Over 15 million people in the United States have a history of myocardial infarction (heart attack), which causes irreversible tissue damage and accounts for approximately 1000 deaths daily. Improved understanding of cardiac physiology and pathology is crucial for the development of new therapeutic and diagnostic strategies. This thesis was motivated by the need to create a functional substitute for cardiac tissue that could serve as an in vitro model for scientific research and could eventually be used to replace irreversibly damaged cardiac tissue in vivo.

Experimental cardiovascular research in vitro often involves the use of two-dimensional (2-D) cell cultures (monolayers). However, it is known that cardiac myocytes grown in monolayers express a dedifferentiated phenotype. Hence, the main objective of this thesis was to engineer 3-D cardiac tissue that would better mimic the structure and function of native tissue and could serve as a novel in vitro model system for electrophysiological studies of cardiac muscle. The general hypothesis was that myocytes cultivated in a 3-D environment would yield cardiac tissue that, compared to 2-D cultures, was more similar to native tissue. Additionally, it was hypothesized that tissue properties could be modulated by changes in the biochemical and physical regulatory signals in the cell microenvironment. These hypotheses were tested by changing the conditions (e.g. cellular composition, cell culture substrate, environmental factors) and duration of cultivation of engineered tissue, and by quantifying the relevant structural, biochemical, and functional properties on both the cellular and tissue scales. Measured properties were compared with those of native cardiac tissue and conventional 2-D monolayer cultures, and mechanisms for some of the observed differences were explored.

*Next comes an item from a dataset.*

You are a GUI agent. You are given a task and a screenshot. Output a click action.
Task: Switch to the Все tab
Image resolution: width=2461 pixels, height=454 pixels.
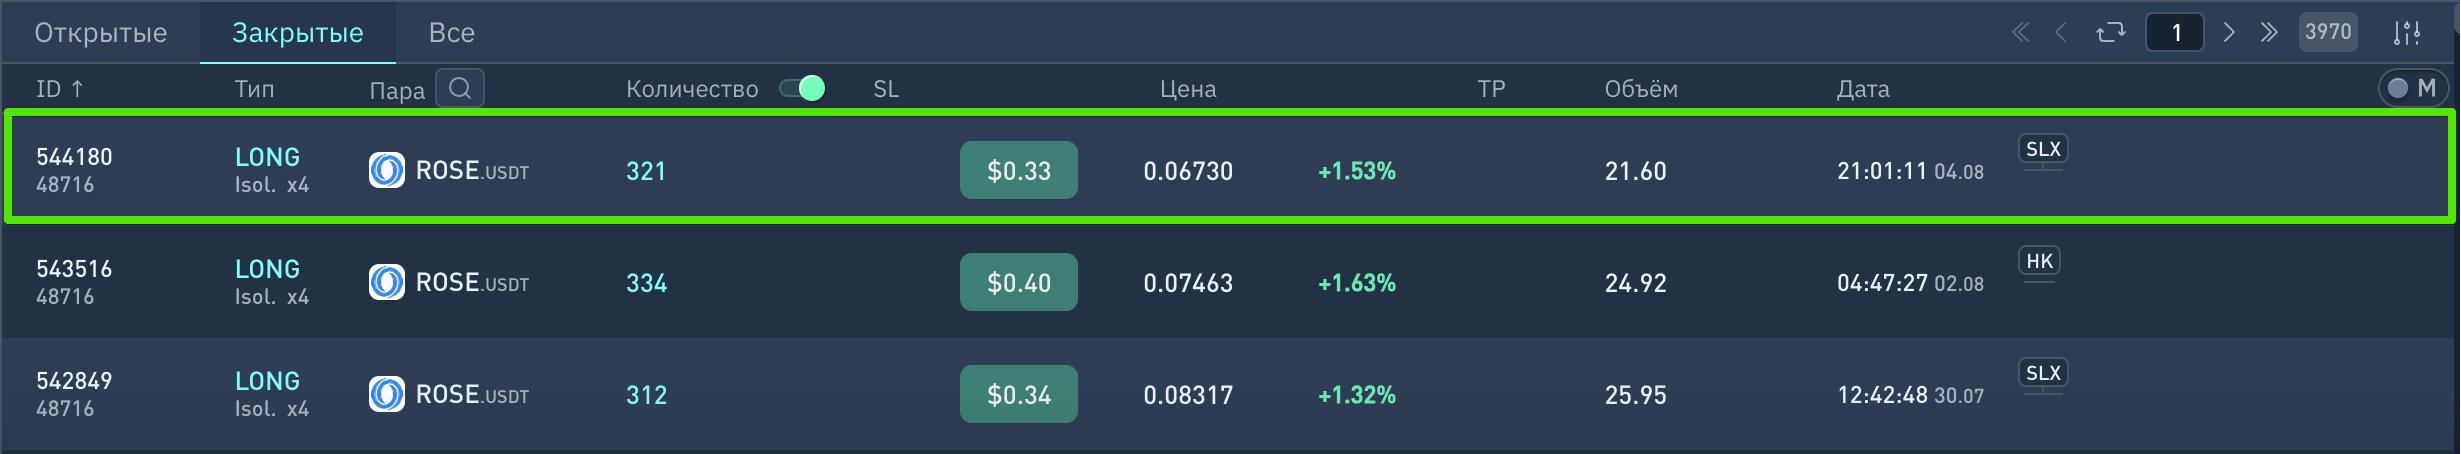point(451,33)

3-D engineered cardiac tissue provided an environment for cell development and interaction that promoted retention of more differentiated cell phenotype compared to 2-D cultures. This environment yielded an in vitro cardiac tissue substitute that exhibited tissue- and cell-scale electrophysiological properties similar to those observed in vivo. Thus, 3-D engineered cardiac tissue could be used as a complementary model system to conventional monolayer cultures of cardiac myocytes to study the development, pharmacology, and physiology of cardiac muscle in vitro.